特にこの20年、オーストラリアの経済成長は、中国との経済的蜜月のお陰だと言っても過言ではないと言えます。

しかし、その関係性はは今、大きく揺らぎ始めています。特に中国では、中国国家統計局が2024年以降、都市部の若年失業率(16~24歳)の発表を一時中止していました。理由は「データ精度の改善のため」としていますが、実際には20%超という異常値が続いており、政治的なコントロールの為だと指摘されています。
特に大学卒業者が年間1000万人以上に達する中で、学歴インフレと雇用のミスマッチが深刻化しており、都市部を中心に経済的な閉塞感が広がっています。
消費マインドの冷え込みは、オーストラリアにとって看板商品である高付加価値な農産品(ワイン・牛肉など)や教育サービスへの需要を確実に押し下げています
景気減速だけではなく、その他にも、中国国内の構造問題、とりわけ若年層の高失業率や内需の停滞、さらには政治リスクの高まりが、オーストラリア企業にとって看過できない“地政学的コスト”となりつつあります。

実際、オーストラリアのワイン輸出は一時、中国の反ダンピング関税によって壊滅的な打撃を受けました。2024年に関税は撤廃されたものの、かつての勢いは戻っておりません。「失業中の若者が1本300ドルのグランジ(高級ワイン)を買うはずがない」と、業界関係者が指摘しております。

一方で、オーストラリア政府は「中国との経済的な結びつきを維持しつつも、過度な依存から脱却する」バランス外交を模索しております。その象徴的な動きのひとつが、インド・ASEAN・中東との経済連携強化になります。

例えば、2024年に発効したオーストラリア・インド包括経済協定(AI-ECTA)は、インドへの農産物や鉱物資源の輸出拡大に官公一体となって力を入れております。また、UAEやサウジアラビアとの間でも、グリーン水素や再エネ分野でのパートナーシップが進んでいます。

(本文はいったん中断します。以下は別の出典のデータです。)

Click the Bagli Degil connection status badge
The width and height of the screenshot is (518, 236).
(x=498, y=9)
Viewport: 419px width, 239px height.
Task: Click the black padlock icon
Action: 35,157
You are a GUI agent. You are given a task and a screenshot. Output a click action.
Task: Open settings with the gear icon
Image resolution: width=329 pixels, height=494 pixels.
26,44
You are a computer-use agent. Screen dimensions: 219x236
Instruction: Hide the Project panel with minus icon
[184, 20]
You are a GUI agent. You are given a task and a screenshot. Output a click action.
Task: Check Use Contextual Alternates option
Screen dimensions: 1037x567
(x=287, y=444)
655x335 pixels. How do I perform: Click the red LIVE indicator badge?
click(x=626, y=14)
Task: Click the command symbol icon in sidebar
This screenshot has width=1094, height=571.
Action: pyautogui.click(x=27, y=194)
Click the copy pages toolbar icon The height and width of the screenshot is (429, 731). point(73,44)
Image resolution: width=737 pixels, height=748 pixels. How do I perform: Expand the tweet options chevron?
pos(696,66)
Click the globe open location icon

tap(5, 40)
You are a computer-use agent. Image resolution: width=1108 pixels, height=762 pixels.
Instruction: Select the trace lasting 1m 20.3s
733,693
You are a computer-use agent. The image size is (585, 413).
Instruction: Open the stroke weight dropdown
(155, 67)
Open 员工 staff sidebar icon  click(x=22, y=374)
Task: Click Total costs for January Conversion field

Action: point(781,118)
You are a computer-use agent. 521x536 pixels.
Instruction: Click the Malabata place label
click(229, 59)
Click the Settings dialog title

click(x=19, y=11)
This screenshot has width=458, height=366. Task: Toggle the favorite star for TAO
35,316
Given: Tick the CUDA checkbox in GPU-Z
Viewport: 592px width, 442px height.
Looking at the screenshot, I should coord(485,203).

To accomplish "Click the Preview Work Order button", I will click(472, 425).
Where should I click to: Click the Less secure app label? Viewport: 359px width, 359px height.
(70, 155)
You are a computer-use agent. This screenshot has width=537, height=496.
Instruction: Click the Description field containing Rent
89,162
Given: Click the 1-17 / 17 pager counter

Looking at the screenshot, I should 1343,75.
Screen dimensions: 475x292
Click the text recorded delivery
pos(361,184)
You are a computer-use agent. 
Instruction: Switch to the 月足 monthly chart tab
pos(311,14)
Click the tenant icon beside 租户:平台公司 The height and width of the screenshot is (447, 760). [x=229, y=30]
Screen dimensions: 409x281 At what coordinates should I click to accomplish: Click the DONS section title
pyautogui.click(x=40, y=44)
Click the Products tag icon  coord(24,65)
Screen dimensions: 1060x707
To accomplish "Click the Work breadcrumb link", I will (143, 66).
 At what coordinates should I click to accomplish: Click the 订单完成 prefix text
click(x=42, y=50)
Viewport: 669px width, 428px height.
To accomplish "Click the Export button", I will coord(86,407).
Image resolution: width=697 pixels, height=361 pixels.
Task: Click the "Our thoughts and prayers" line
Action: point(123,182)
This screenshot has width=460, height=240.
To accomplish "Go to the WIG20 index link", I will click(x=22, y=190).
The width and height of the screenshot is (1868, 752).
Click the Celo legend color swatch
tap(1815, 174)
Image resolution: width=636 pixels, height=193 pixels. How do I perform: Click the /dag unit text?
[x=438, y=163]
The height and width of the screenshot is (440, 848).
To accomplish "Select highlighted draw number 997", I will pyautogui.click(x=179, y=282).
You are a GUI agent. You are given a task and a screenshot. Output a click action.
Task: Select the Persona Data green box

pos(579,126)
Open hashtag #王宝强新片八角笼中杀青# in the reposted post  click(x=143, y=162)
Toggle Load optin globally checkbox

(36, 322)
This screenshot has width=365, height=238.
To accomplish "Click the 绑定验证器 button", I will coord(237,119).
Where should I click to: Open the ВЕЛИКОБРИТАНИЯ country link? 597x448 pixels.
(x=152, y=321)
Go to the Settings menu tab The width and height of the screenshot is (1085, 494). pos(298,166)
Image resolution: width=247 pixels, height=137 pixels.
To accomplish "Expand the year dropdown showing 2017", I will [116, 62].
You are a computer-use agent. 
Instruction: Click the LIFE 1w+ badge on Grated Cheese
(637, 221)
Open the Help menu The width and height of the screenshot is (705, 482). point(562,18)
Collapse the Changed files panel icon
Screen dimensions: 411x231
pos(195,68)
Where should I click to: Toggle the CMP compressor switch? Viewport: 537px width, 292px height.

しかし中国リスクからの“逃げ場”はそう簡単ではないようです。例えば、マイニングの世界では依然として中国が豪州の鉄鉱石の8割近くを輸出しております。
オーストラリア随一の鉱山会社BHPやリオ・ティントにとって、中国市場の変調はそのまま決算に響くくらい依然として依存しております。
また最近では、中国の建設投資が鈍化し鉄鉱石価格が一時的に下落し、中国経済の不安定性が、オーストラリア株式市場や経済にも深刻な波紋を与えております。

その他にも教育業界も中国にかなり依存しております。 中国人の留学生の存在がなくては、各学校の経営が成り立たないくらいです。 実際オーストラリアの大学に在籍する外国人留学生のうち、3割以上が中国からの学生になります。中国の若年層失業問題により、親が子の海外留学費を工面できなくなっている現状もあり、結果として、教育機関の財政健全性にも懸念が出始めております。

こうした中で注目されるのが、経済安全保障という新たな視点になります。オーストラリア連邦政府は2025年初頭、重要インフラにおける外国投資の審査基準を一段と強化し、特に、国益&セキュリティーの観点から中国企業による農地・鉱山・港湾への投資には神経を尖らせています。

中国企業がダウィン港(NT)を99年間リースしている問題も、国内で再び議論が沸騰しています。国防上のリスクだけでなく、過去の合意が将来の脅威になり得るという現実が、企業・政府双方に警鐘を鳴らしている。

オーストラリアにとって、中国はパートナーであると同時に、最大の“不確実性”でもあります。この矛盾とどう向き合うか。答えは「脱中国」ではなく、全てを中国にゆだねるのではなく、いい意味での距離感「共存」の必要性が問われています。

企業にとっては、リスク分散を前提とした輸出先の多様化、デジタルやグリーン分野での新市場開拓、そして国内のサプライチェーン強靭化が求められています。政府もまた、資源外交に加え、教育・観光など“人を動かす”ビジネスの多角化支援を強化すべきだと言う声もあります。

「中国とどう付き合うか」は、外交官や政治家だけの世界ではなく、オーストラリアにあるすべての経営者が、自社のビジネスモデルを問い直す出発点として、この問いに向き合うべき時に来ていると言えるでしょう。